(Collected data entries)
Start of Block
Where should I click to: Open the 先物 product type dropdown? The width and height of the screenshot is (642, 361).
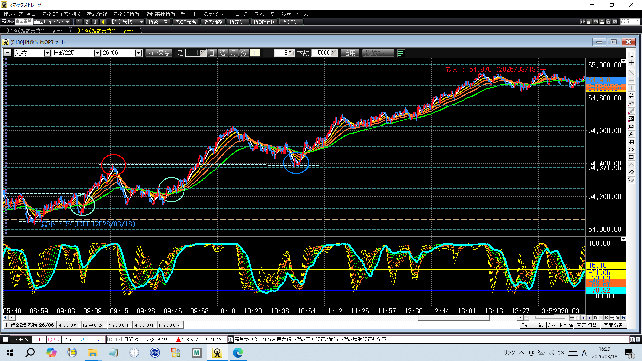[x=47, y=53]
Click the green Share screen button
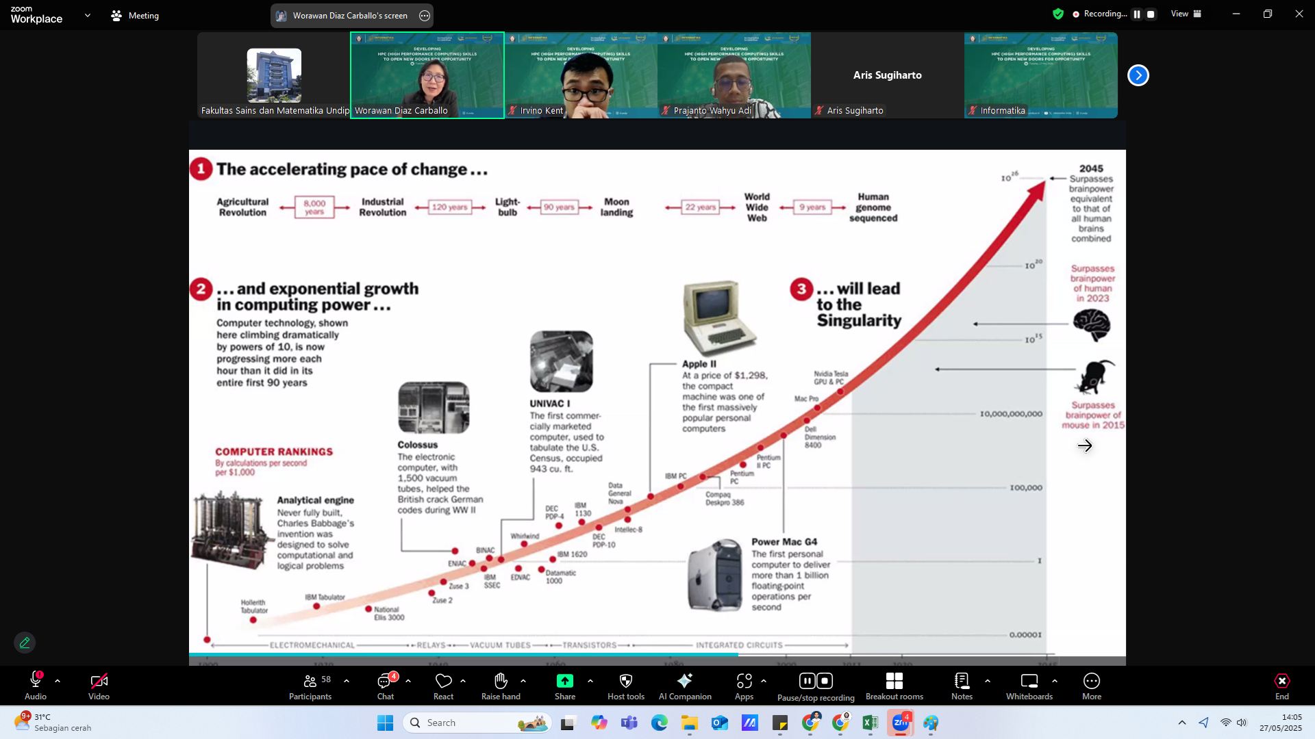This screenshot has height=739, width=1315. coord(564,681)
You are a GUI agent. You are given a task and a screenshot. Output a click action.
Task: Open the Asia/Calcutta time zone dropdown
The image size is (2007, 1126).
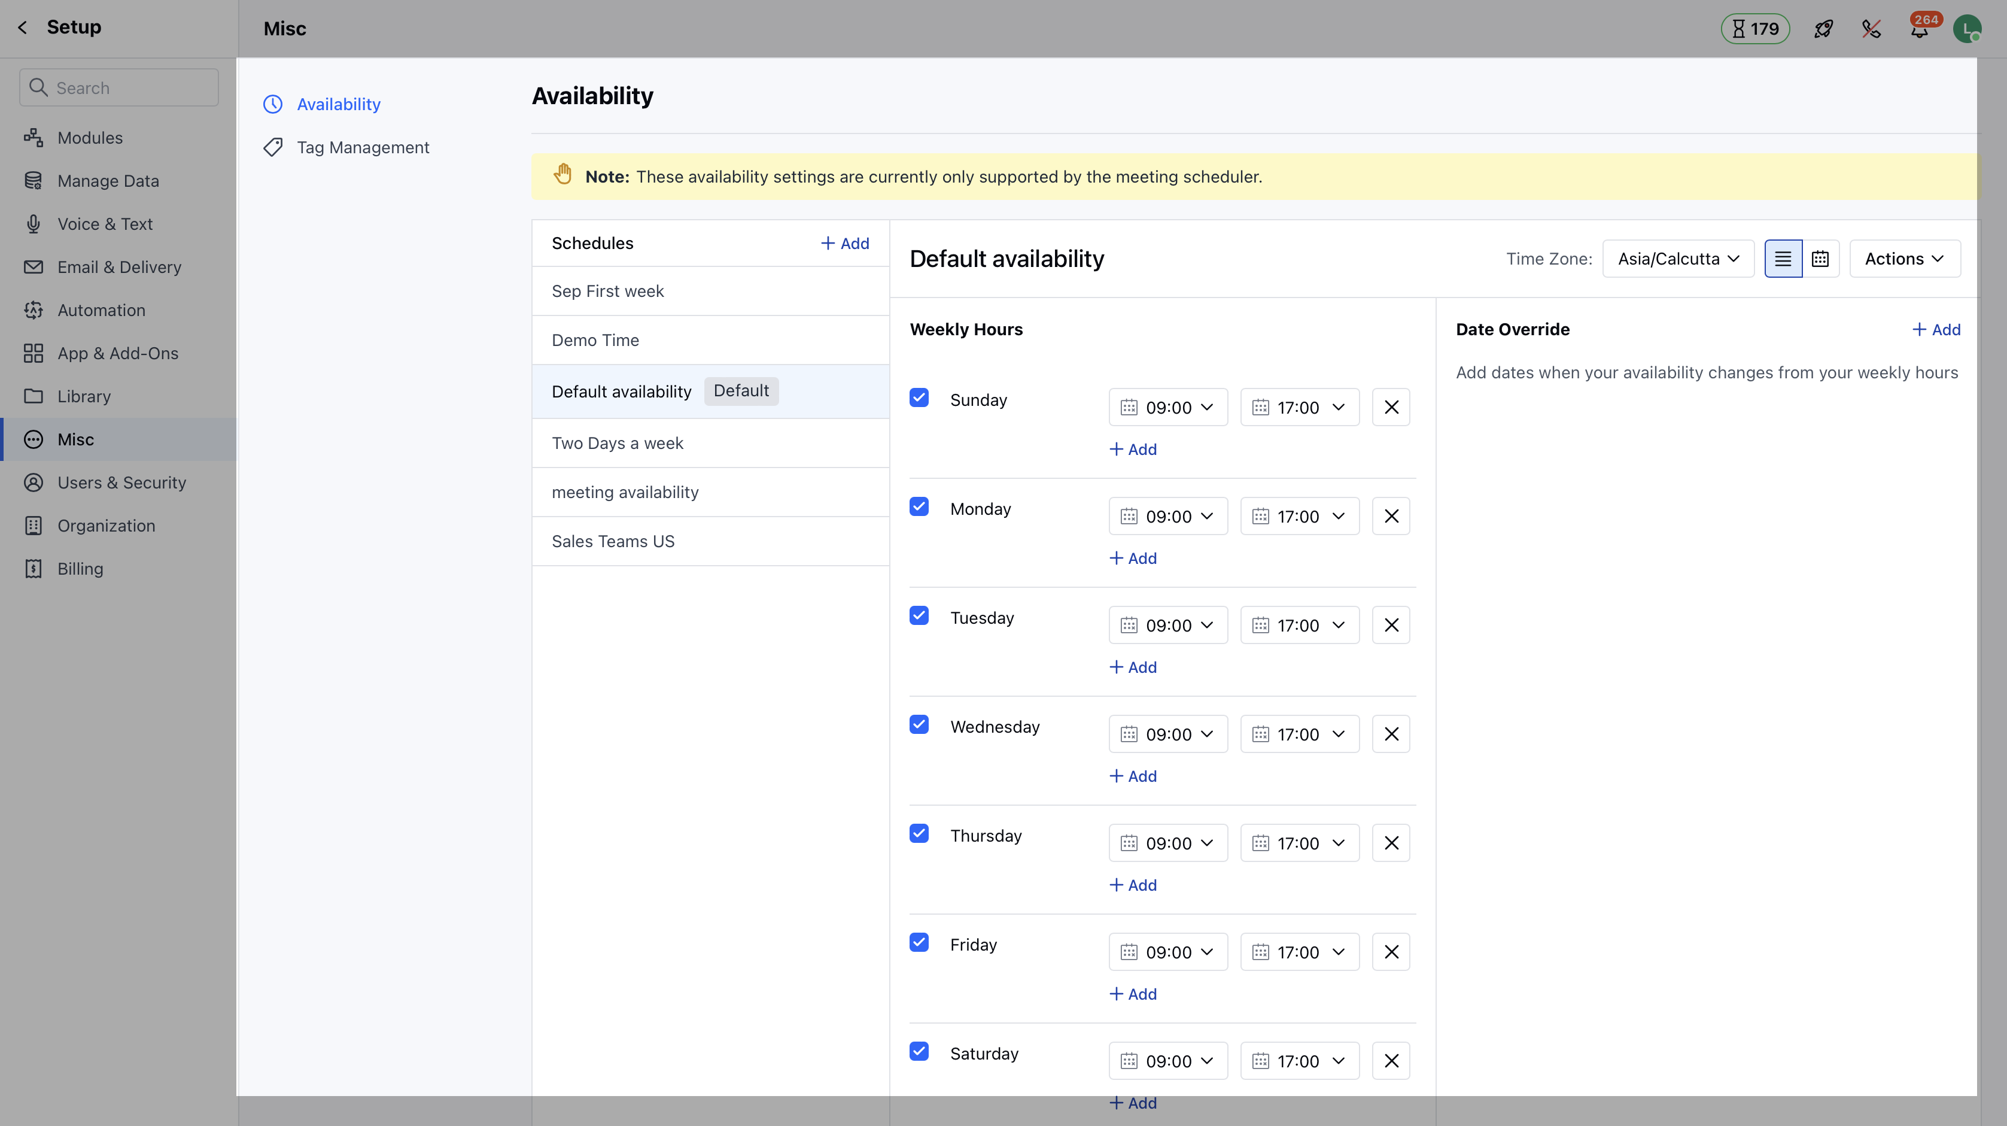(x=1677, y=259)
End of Block
WORK TO COMPLETE -
Exclude all images and restate the records above word for word.

TASK SOLUTION -
Where should I click to: Open the 先物 product type dropdown? The width and height of the screenshot is (642, 361).
[x=47, y=53]
Click the green Share screen button
This screenshot has height=739, width=1315. coord(564,681)
You are a GUI agent. You are given a task and a screenshot. Output a click action.
Task: Open the Asia/Calcutta time zone dropdown
The image size is (2007, 1126).
(x=1677, y=259)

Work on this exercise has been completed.